En 2005, Maylin Pultar sort son premier album aux Etats-Unis, On my way to see you. A ses côtés, elle a Omar Torrez, guitariste de Tom Waits, et le percussionniste de Ben Harper, David Leach. Deux influences importantes. Elle qualifie son style désormais affirmé de « rock blues tribal » avec des sonorités africaines. De retour en France en 2007, elle poursuit son aventure artistique en tant qu’auteure, compositrice et interprète. Un album, des dizaines de festivals et des centaines de concerts plus tard, elle rejoint les « stylomaniaques », l’atelier d’écriture du fameux Claude Lemesle, le parolier de Joe Dassin (L’été indien, Et si tu n’existais pas, A toi...).
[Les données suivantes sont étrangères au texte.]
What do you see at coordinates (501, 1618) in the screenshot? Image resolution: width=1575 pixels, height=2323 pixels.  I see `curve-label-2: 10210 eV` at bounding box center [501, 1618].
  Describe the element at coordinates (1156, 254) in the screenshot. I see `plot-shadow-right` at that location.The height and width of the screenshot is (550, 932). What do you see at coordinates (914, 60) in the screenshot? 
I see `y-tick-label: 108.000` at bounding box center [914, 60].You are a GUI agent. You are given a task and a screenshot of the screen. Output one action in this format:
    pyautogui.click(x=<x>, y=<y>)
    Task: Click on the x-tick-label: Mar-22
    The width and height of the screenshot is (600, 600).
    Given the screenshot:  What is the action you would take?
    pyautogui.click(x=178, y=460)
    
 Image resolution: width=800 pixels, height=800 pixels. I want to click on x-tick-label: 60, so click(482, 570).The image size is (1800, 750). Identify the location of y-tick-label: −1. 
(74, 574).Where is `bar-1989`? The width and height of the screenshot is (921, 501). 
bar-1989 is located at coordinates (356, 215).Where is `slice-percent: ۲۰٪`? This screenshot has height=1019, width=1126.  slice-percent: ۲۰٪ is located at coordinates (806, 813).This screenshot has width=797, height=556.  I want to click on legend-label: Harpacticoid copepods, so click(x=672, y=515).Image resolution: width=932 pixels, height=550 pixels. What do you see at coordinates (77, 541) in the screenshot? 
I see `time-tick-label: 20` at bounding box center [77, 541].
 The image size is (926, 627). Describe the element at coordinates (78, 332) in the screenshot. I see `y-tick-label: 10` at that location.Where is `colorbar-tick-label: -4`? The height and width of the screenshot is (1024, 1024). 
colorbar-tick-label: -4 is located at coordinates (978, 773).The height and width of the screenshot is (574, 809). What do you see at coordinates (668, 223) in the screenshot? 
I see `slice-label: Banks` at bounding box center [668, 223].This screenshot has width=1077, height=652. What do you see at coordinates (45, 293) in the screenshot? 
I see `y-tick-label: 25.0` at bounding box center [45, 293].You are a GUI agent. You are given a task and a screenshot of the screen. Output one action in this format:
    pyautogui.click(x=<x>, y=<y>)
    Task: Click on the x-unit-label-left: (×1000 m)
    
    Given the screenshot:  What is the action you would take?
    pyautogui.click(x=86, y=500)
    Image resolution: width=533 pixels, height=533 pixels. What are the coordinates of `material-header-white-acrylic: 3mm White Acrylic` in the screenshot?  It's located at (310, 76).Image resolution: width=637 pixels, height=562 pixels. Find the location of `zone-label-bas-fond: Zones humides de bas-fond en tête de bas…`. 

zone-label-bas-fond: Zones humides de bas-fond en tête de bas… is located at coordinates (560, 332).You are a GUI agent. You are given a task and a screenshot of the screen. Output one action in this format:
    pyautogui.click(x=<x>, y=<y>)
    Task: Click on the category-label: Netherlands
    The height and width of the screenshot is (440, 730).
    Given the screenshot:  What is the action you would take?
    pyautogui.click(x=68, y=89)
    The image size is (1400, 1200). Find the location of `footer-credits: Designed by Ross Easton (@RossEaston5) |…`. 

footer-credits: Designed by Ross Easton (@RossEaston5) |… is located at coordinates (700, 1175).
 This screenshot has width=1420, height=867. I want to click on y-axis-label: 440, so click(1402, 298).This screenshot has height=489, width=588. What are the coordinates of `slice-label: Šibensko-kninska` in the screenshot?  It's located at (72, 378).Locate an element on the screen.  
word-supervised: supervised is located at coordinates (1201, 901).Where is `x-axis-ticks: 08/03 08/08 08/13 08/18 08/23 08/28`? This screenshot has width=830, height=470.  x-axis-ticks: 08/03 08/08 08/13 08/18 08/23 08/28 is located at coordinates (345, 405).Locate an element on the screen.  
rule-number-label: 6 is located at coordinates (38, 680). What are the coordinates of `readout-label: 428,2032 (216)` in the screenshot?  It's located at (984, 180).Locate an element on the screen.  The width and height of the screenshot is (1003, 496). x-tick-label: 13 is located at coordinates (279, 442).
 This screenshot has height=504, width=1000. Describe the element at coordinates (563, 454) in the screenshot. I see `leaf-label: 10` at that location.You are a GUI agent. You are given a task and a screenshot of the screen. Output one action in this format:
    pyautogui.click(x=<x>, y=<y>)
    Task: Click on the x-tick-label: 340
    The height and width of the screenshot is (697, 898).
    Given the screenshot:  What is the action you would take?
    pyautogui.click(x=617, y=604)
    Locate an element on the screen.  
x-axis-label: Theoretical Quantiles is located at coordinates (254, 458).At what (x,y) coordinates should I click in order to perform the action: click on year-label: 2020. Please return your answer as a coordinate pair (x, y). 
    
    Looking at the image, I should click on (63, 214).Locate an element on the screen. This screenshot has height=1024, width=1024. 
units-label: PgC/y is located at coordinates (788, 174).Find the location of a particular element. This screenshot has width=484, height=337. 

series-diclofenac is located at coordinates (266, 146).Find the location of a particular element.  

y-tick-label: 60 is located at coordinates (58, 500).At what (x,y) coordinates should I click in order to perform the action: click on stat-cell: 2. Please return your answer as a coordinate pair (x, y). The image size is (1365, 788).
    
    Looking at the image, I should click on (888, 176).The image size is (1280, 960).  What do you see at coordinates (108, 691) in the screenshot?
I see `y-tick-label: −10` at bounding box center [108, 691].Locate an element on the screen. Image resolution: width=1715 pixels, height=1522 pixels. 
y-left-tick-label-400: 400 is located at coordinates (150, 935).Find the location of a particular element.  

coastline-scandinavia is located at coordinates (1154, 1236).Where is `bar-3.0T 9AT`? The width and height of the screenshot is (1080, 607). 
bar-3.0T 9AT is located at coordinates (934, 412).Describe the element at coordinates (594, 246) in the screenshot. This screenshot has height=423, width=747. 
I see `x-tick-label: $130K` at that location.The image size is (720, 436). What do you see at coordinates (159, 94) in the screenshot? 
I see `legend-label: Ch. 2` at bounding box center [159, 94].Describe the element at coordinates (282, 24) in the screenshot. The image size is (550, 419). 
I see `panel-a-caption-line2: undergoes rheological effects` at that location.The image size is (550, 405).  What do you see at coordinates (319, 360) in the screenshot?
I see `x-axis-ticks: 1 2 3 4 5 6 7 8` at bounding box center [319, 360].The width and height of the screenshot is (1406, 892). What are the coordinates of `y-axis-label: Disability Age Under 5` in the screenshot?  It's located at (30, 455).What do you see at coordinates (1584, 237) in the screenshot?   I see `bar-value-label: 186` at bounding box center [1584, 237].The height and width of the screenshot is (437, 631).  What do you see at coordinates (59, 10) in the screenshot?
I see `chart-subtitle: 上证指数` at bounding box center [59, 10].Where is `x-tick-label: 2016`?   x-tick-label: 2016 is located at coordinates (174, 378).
L’anglais n’est alors plus sa seule « langue créative naturelle ». Avec « The Mad Machine », elle a trouvé sa « tribu ». Alexandre Sacleux est à la guitare électrique, Ricardo Garatea aux percussions, Julien Droz-Vincent à la basse et Sébastien Tytgat à la batterie. En août dernier, le groupe s’est produit au Gartempe Blues Festival de Saint-Savin pour un nouveau retour aux sources. Le 9 mars, elle sera à Angles-sur-l’Anglin. « J’interviens aussi auprès des élèves de l’école de musique de Saint-Pierre-de-Maillé », confie l’artiste. Une manière de transmettre. Sur son dernier album, le titre I wish évoque cette volonté implacable d’exaucer ses rêves, même quand ils paraissent inaccessibles. « J’aimerais donc je peux » est le leitmotiv de cette fille partie sans rien d’un petit village du Sud-Vienne et qui vit aujourd’hui de son art.